What you should do: Set out every line of the material below as a numbered list, omitting any blank lines. Leave the pictures out of the list.

——————————

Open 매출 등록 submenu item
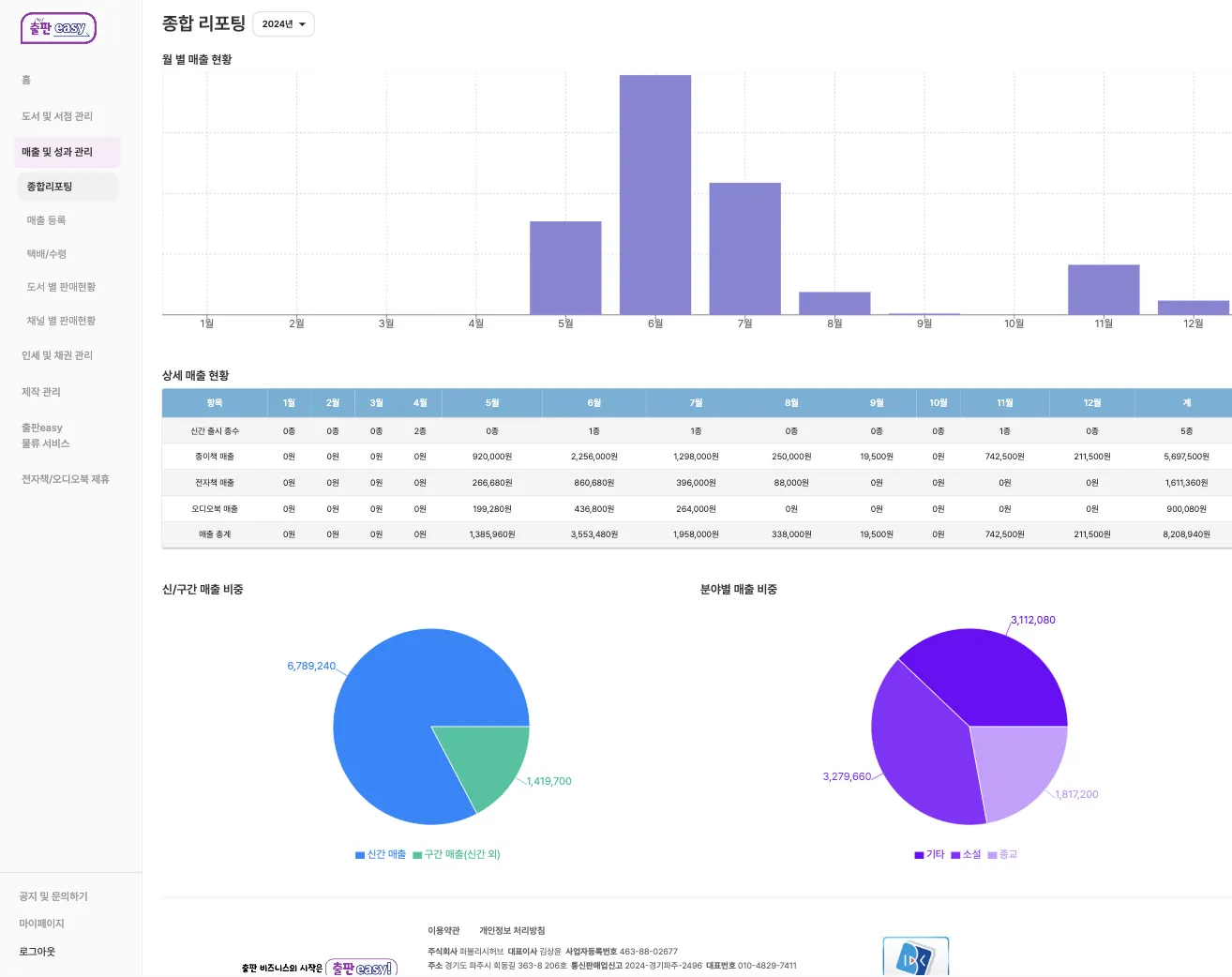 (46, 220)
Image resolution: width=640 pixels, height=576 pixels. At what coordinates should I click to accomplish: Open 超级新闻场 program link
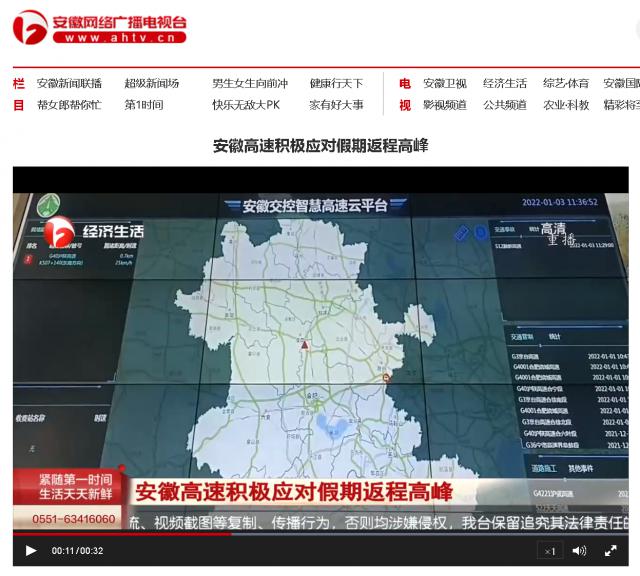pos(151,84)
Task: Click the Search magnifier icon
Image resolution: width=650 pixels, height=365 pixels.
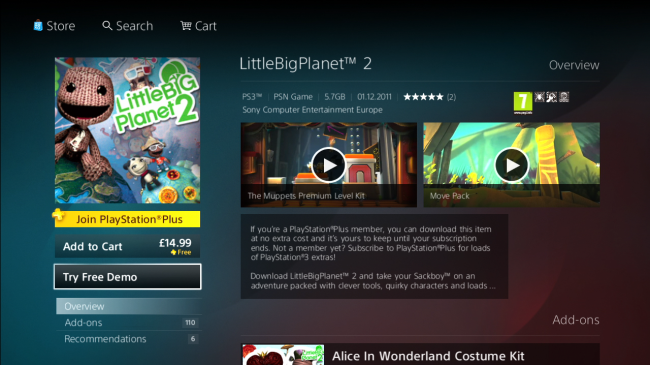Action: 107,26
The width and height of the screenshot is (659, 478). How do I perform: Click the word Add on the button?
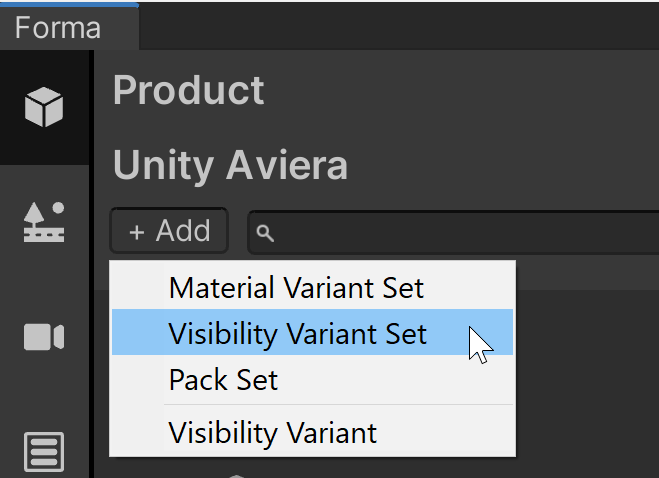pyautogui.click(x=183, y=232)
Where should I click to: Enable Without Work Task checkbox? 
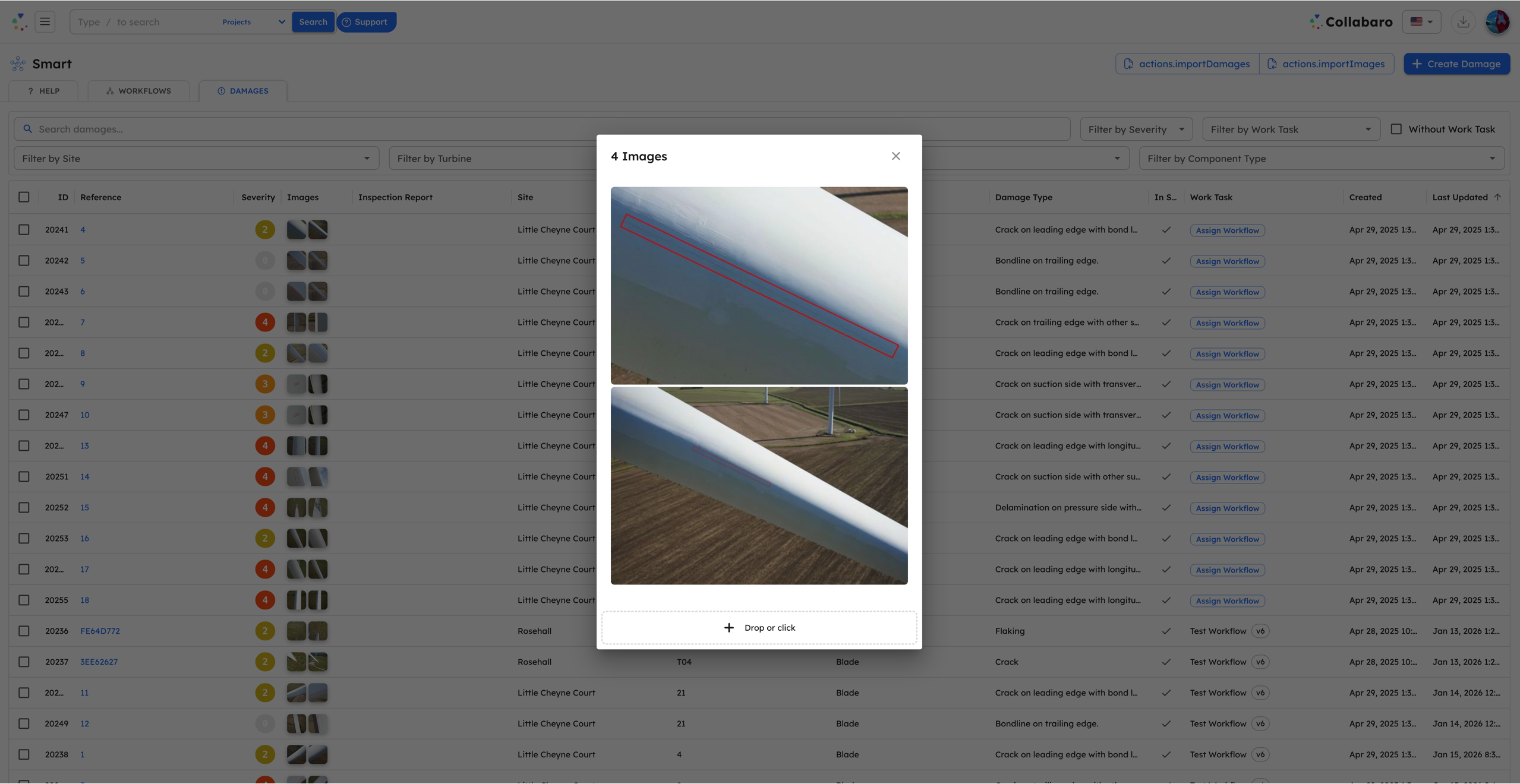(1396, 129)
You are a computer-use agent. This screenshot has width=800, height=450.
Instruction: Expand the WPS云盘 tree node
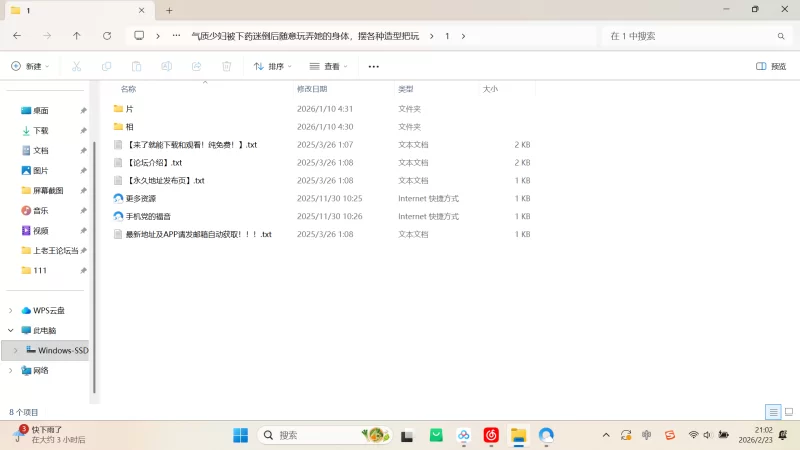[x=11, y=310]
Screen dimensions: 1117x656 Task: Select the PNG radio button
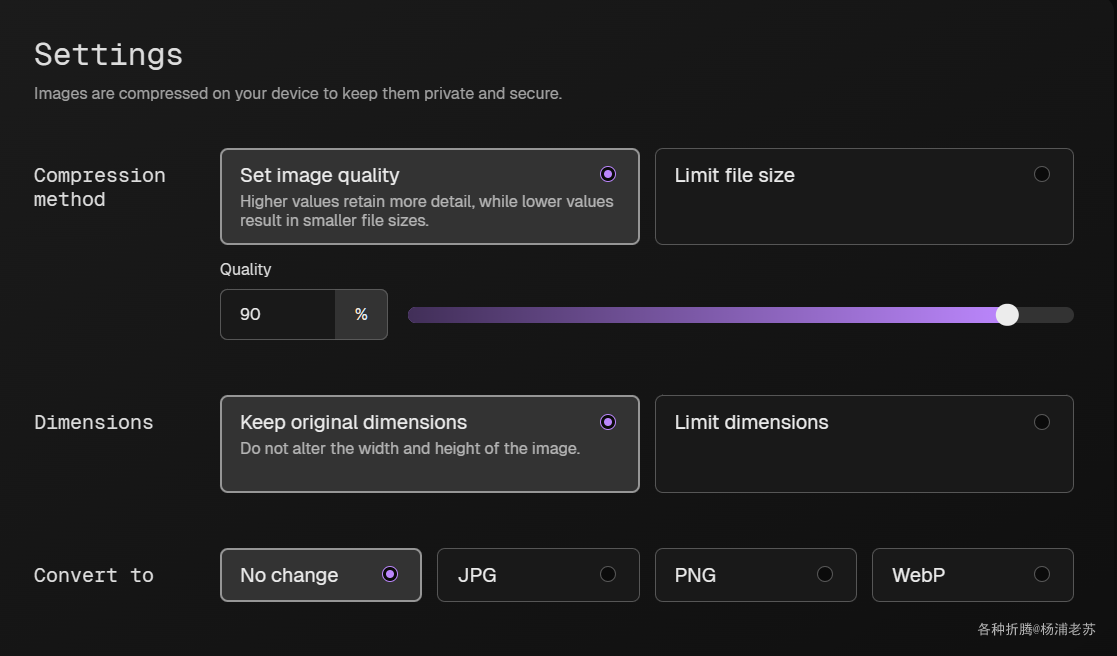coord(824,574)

——————————

Exercise answer:
1. Open 매출 등록 submenu item
2.  (46, 220)
3. Image resolution: width=640 pixels, height=576 pixels. At what coordinates should I click to accomplish: Open 超级新闻场 program link
4. pos(151,84)
5. Task: Click the Search magnifier icon
6. Image resolution: width=650 pixels, height=365 pixels.
7. Action: 107,26
8. The width and height of the screenshot is (659, 478). How do I perform: Click the word Add on the button?
9. pyautogui.click(x=183, y=232)
10. Where should I click to: Enable Without Work Task checkbox? 
11. (1396, 129)
12. You are a computer-use agent. This screenshot has width=800, height=450.
13. Instruction: Expand the WPS云盘 tree node
14. [x=11, y=310]
15. Screen dimensions: 1117x656 Task: Select the PNG radio button
16. coord(824,574)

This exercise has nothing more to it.